U.S. crude futures slid for a fifth time in six days after OPEC cut forecasts for the amount of oil it needs to supply and the dollar strengthened.
West Texas Intermediate fell as much as 2 percent. OPEC lowered every published forecast for its crude demand through 2035 except next year. Oil also dropped as Libya said it will resume pumping crude “soon” at its biggest field. The euro weakened against the dollar as European Central Bank President Mario Draghi deepened his commitment to stimulus.
“Demand is down and supply is up, we are in a situation where we will continue to go lower,” said Tariq Zahir, a New York-based commodity fund manager at Tyche Capital Advisors. “The stronger dollar is weighing on the market. We are selling any rallies that we get, which has been a good trade.”
WTI for December delivery slid 63 cents, or 0.8 percent, to $78.05 a barrel at 12:59 p.m. on the New York Mercantile Exchange. The contract climbed $1.49 to $78.68 a barrel yesterday. The volume of all futures traded was about 5 percent below the 100-day average for the time of day.
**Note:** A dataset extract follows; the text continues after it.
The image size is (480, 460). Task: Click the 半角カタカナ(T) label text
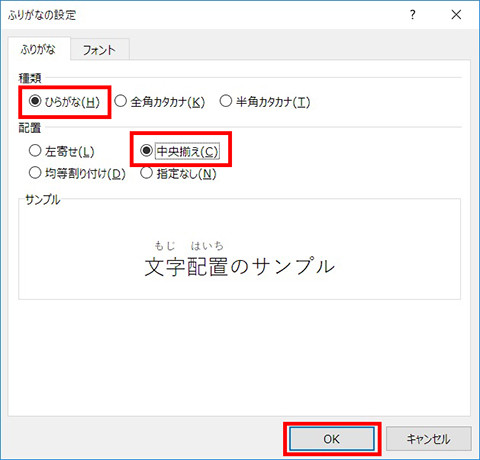coord(273,102)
Brent for December settlement rose 6 cents to $83.01 a barrel on the London-based ICE Futures Europe exchange after earlier falling as much as 1.1 percent. Volume was 10 percent below the 100-day average. The European benchmark crude traded at a $4.84 premium to WTI. The spread closed at $4.27 yesterday, the narrowest since Oct. 22.
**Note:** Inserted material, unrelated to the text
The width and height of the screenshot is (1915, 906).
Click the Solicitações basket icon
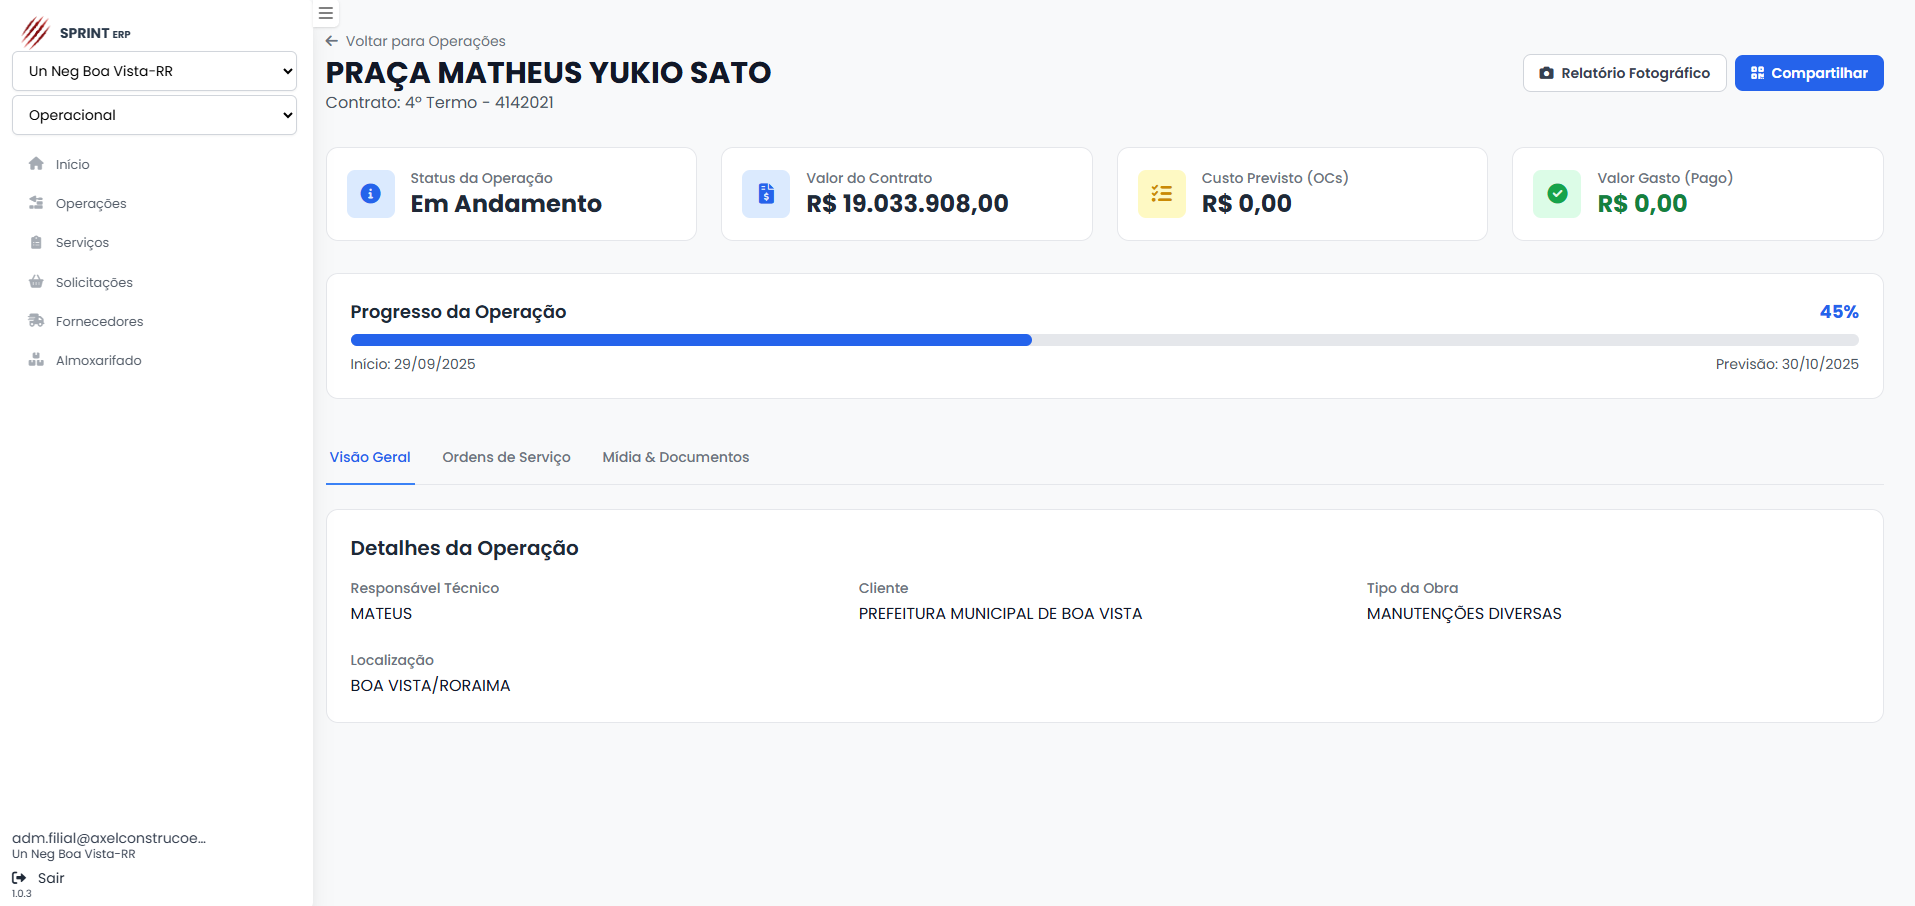(37, 282)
“We couldn’t maintain the strength,” said Kyle Cooper, director of commodities research at IAF Advisors in Houston. “The market is probably going to remain weak for a while. A stronger dollar usually correlates to lower commodity prices, and it’s certainly true in the case of petroleum.”
Gasoline futures climbed 2.1 percent to $2.1311 a gallon in New York. Prices tumbled to the lowest since 2010 earlier this week.
Demand for crude from the Organization of Petroleum Exporting Countries may fall to a 14-year low of 28.2 million barrels a day in 2017, according to the group’s annual World Oil Outlook. That’s a cut of 600,000 a day from last year’s report and 800,000 below the amount required this year.
The group’s members face mounting competition in the U.S., where technological breakthroughs, hydraulic fracturing and horizontal drilling, have caused a surge in domestic production. Oil prices slumped into a bear market last month amid speculation OPEC won’t do enough to tackle a glut when it meets on Nov. 27 to discuss output.
“OPEC reducing production is important now to stabilize the price,” said Carl Larry, a Houston-based director of oil and gas at Frost & Sullivan. “We are producing more and consuming less.”
Libya’s Sharara field was shut as a precaution after gunmen stormed the on-site production compound, Mansur Abdallah, director of oil movement at the Zawiya refinery and oil port, said in a telephone interview. While it has a similar capacity to the Waha field in central Libya, Sharara is the nation’s largest producer, with an output of 290,000 barrels a day before the latest shutdown, Abdallah said.
Crude stockpiles in the U.S., the world’s biggest oil consumer, increased by 460,000 barrels to 380.2 million in the week ended Oct. 31, according to Energy Information Administration estimates.
Draghi told reporters at a press conference in Frankfurt that policy makers are unanimous in their commitment to expand stimulus if needed as he signaled officials may cut growth forecasts next month.